For 107 years, the primary focus for football in in this city on the Portuguese border was Club Deportivo Badajoz. That heritage came to a calamitous end in the summer of 2012, and it could be argued that this new stadium played a part in the club’s demise.
Founded in August 1905, CD Badajoz spent 81 years at the Campo de El Vivero. This was a basic ground to the north of the Rio Guadiana, and it hosted second division football as recently as 1998. El Vivero was hopelessly outdated, and with the club eyeing top-flight football, work commenced on a new stadium to the west of the city in September 1997. After 81 years north of the Rio Guadiana, CD Badajoz headed back to the south of the city and the Estadio Nuevo Vivero. The stadium was inaugurated on 2 December 1998 with a match friendly match against local rivals CF Extremadura that ended 0-0. The stadium staged its first competitive match 4 days later, with the second division tie against CD Toldeo. Regrettably, and possibly as a sign of things to come, CD Badajoz lost 0-1. Unfortunately, that dream of top flight football never quite came off and after spending beyond their means, particularly in the early 2000’s on a host of Argentinian players, CD Badajoz nearly popped its clogs. A last minute deal in July 2006 with the President of local amateur club AD Cerro de Reyes, saw CD Badajoz debts paid-off. There was a downside however, as they lost their place in Segunda B to his club. Very Faustian!

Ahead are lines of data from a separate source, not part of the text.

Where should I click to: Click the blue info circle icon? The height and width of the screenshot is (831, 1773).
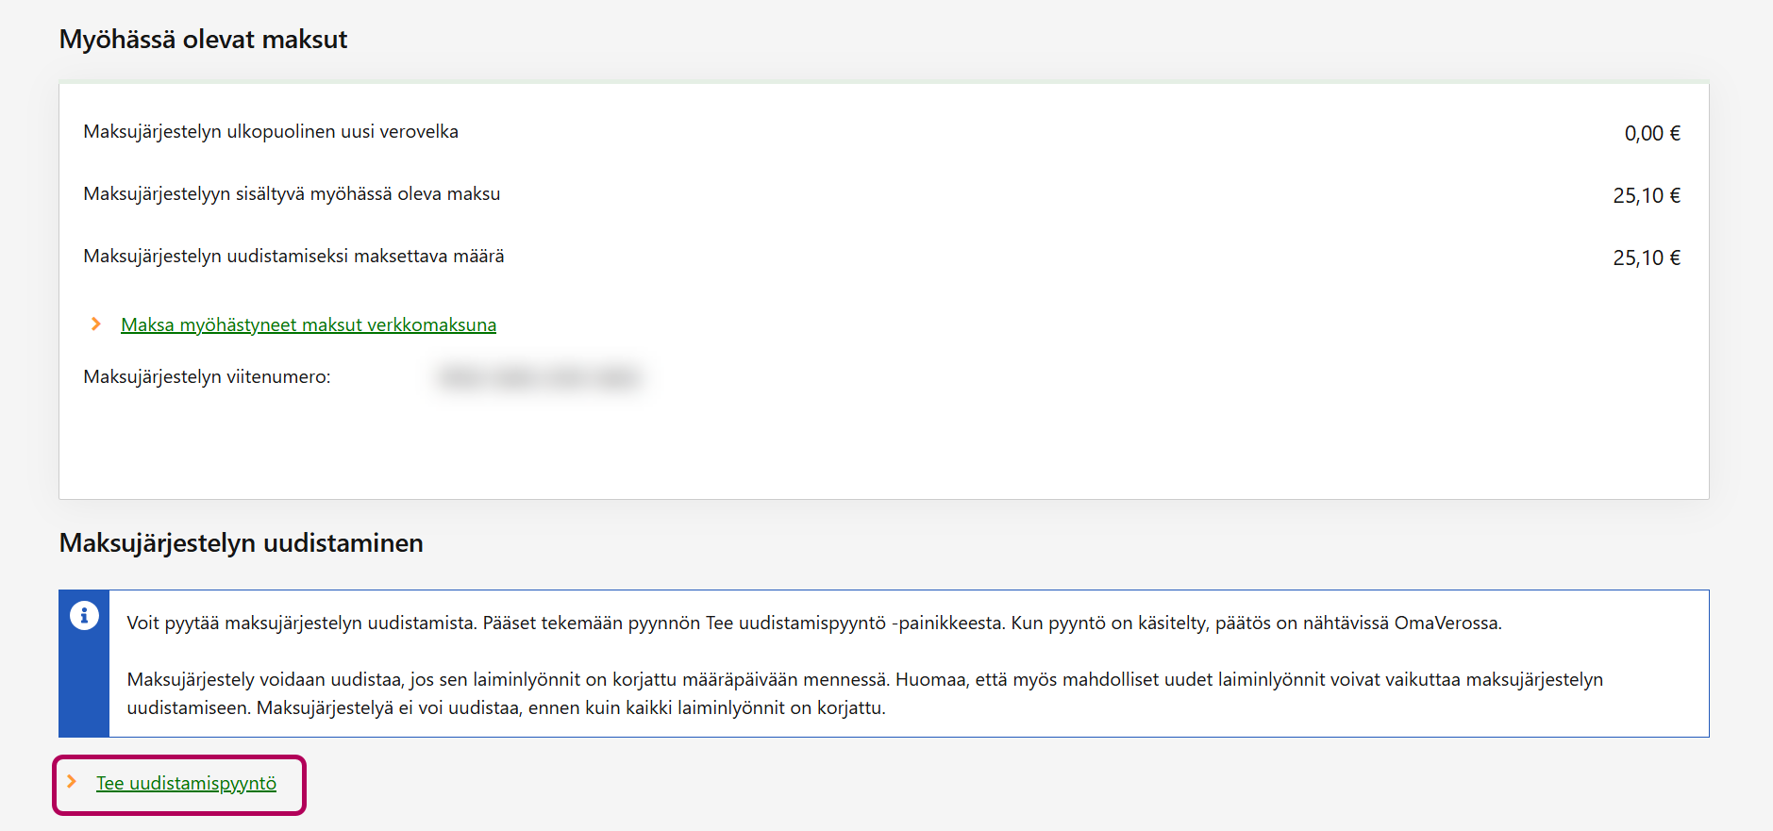[84, 616]
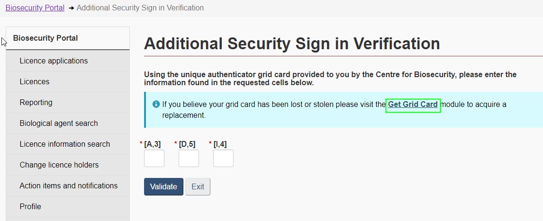The width and height of the screenshot is (543, 221).
Task: Select Biosecurity Portal sidebar header
Action: 45,38
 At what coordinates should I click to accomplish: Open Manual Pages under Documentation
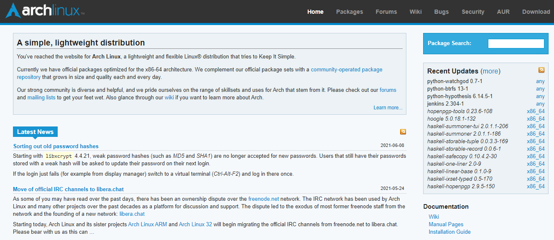[446, 225]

The Estadio Nuevo Vivero is the largest stadium in Extremadura with a capacity of 15,598. Situated on the south bank of the Guadiana, about a mile to the west of the city, it was built at a cost of 4.5 million euros with funding from Extremadura’s regional government. The stadium sits on the edge of a development of a series of sports facilities, of which the municipality is rightly proud. It is a bright, modern, if slightly formulaic stadium, featuring a single tier of blue seats. The cantilevered roof on the west side of the stadium is impressive, snapping on to the supports like a giant white lid. The Nuevo Vivero was one of the stadiums included in Spain’s unsuccessful bid to host the 2018 World Cup. That would have seen the stadium increase to over 35,000, which bearing in mind CD Badajoz struggled to get a tenth of that, does seem ridiculous. It has seen international football however, when it hosted two full Spanish internationals, an 8-0 thrashing of Cyprus in 1999 and a more restrained 4-0 victory over Liechtenstein in 2006.

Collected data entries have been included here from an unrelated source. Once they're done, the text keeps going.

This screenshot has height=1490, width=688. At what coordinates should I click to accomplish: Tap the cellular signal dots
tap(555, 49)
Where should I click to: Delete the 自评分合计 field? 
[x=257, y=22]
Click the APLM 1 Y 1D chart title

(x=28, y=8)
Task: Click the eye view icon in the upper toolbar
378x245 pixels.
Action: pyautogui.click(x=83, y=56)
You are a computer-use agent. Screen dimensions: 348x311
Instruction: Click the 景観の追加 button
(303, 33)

Following four seasons in the Tercera, CD Badajoz was promoted back to Segunda B for the start of the 2010-11 season. It proved to be a false dawn, for after two mid-table finishes, the club was wound-up with debts of over €8m. Badajoz’s football fans had to content themselves with Tercera division football and the exploits of UD Badajoz at the rebuilt Estadio Viejo Vivero, whilst the Nuevo Vivero lay empty. Then in the summer of 2013, UD Badajoz joined forces with Badajoz CF, who had emerged from the remnants of the old CD Badajoz, to form Badajoz Club de Fútbol. They changed their name to Deportivo Pacense in the summer of 2014, following the emergence of CD Badajoz 1905, a phoenix club who won promotion to the Tercera in June 2014 and Segunda B in 2017. The upshot of all of this is that the new CD Badajoz now resides in the spacious surroundings of the Estadio Nuevo Vivero. Phew!